▶ Data for this task
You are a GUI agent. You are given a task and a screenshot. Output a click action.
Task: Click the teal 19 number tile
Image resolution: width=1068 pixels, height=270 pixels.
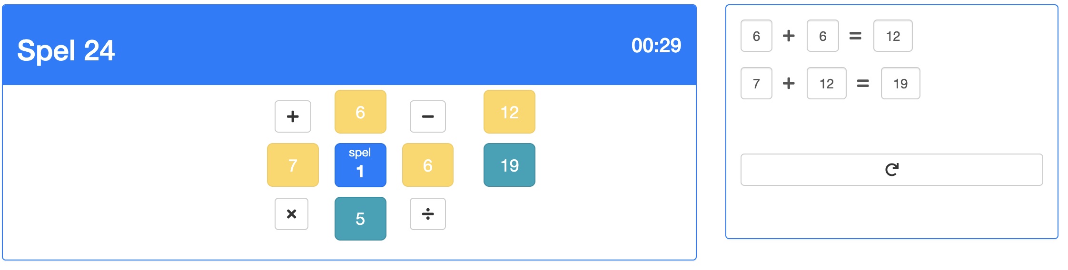pyautogui.click(x=509, y=165)
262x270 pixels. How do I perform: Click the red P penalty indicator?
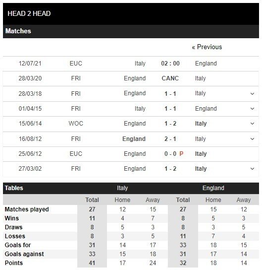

▶ Goal of the exercise
Since the copy should hold text only, set down each record exactly and leave the pictures out.

▶ Exercise result
You are a GUI agent. You are given a task and a screenshot. Output a click action.
Task: Click the teal 19 number tile
Image resolution: width=1068 pixels, height=270 pixels.
pyautogui.click(x=509, y=165)
262x270 pixels. How do I perform: Click the red P penalty indicator?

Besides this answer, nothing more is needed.